Dr Okuda shares his thoughts on the importance of patient dialogue in successful management of multiple sclerosis.
Darin Okuda, MD: For the clinical management of individuals with multiple sclerosis [MS], I would bring up the following: One is we recently published our data involving medication discontinuation and waste in the MS field. What we identified was that in 60% of instances, people are transitioning from one treatment to another, not because it’s not effectively controlling their current disease—so it’s not because of recurrent relapses, MRI advancement, or neurological progression—but it’s because they don’t like the route of administration, they don’t like the frequency, they don’t like how these medicines feel, and they have a given perception of how it’s working for them. I think we really need to change the dialogue in the clinic.
It was eye-opening for me, and this work shows how patients at times are more honest with electronic platforms than they are in face-to-face interactions with their doctor. I think really getting deep down into opinions regarding how a given person with MS sees their current treatment is exceptionally valuable. I think we define success as clinicians in a very coarse way, which may not be ideal. We look for relapses, we look for MRI advancement, we look for neurological progression—that’s meaningful to us, but it may not be meaningful to patients. They may be looking at “Am I able to work effectively? Does this affect my sexual health? Can I afford this therapy? Will I have some cosmetic problem taking it? I am constantly traveling; I find this therapy to be an issue, but I don’t want to upset my doctor because he or she seems very excited about restarting this therapy.”
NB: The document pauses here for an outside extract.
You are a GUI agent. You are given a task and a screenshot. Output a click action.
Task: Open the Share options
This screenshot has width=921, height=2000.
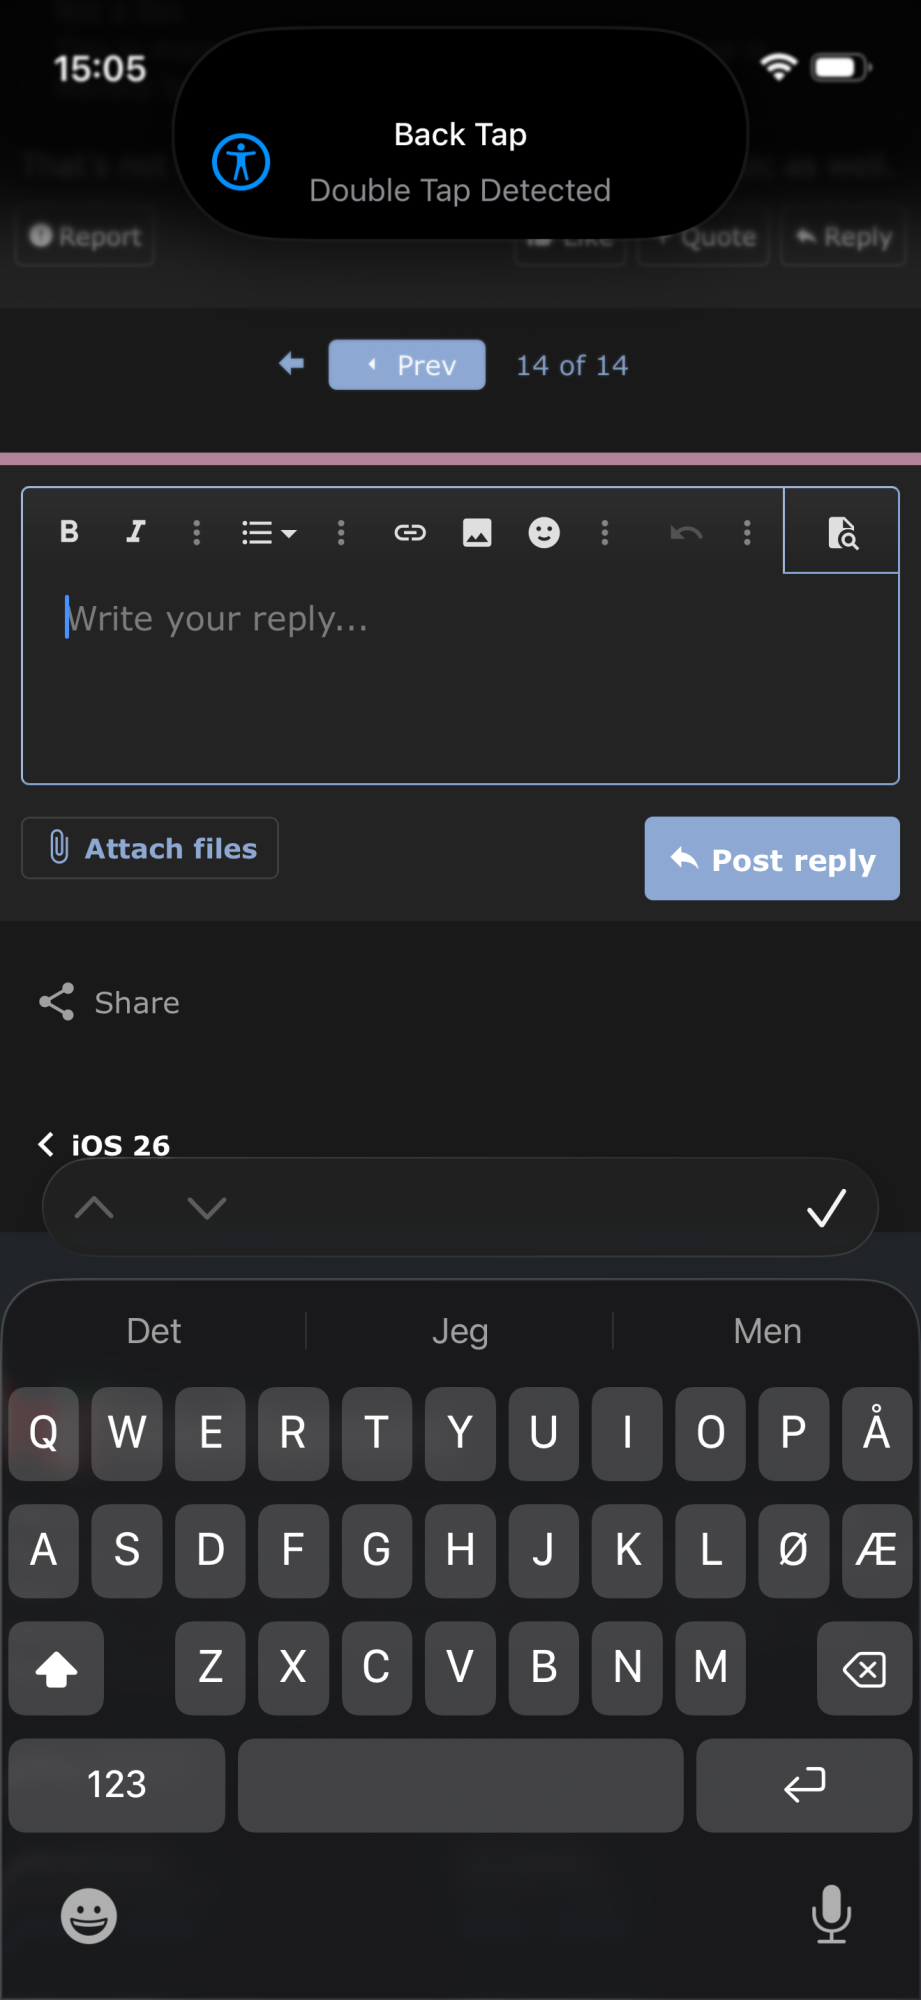[110, 1002]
I think these lessons recently have allowed us to take a different approach regarding how we counsel patients. We know that these therapies aren’t cures but we know that they can get very close to them with respect to effective disease control. One of the best pieces of advice I would give another clinician is to really have a genuine conversation and to keep things real and to see if a particular treatment is truly working well within your patient’s lifestyle, because if it’s not, we have a problem. I can hit all those metrics that are meaningful to me; they may not be metrics meaningful to that person with multiple sclerosis, though.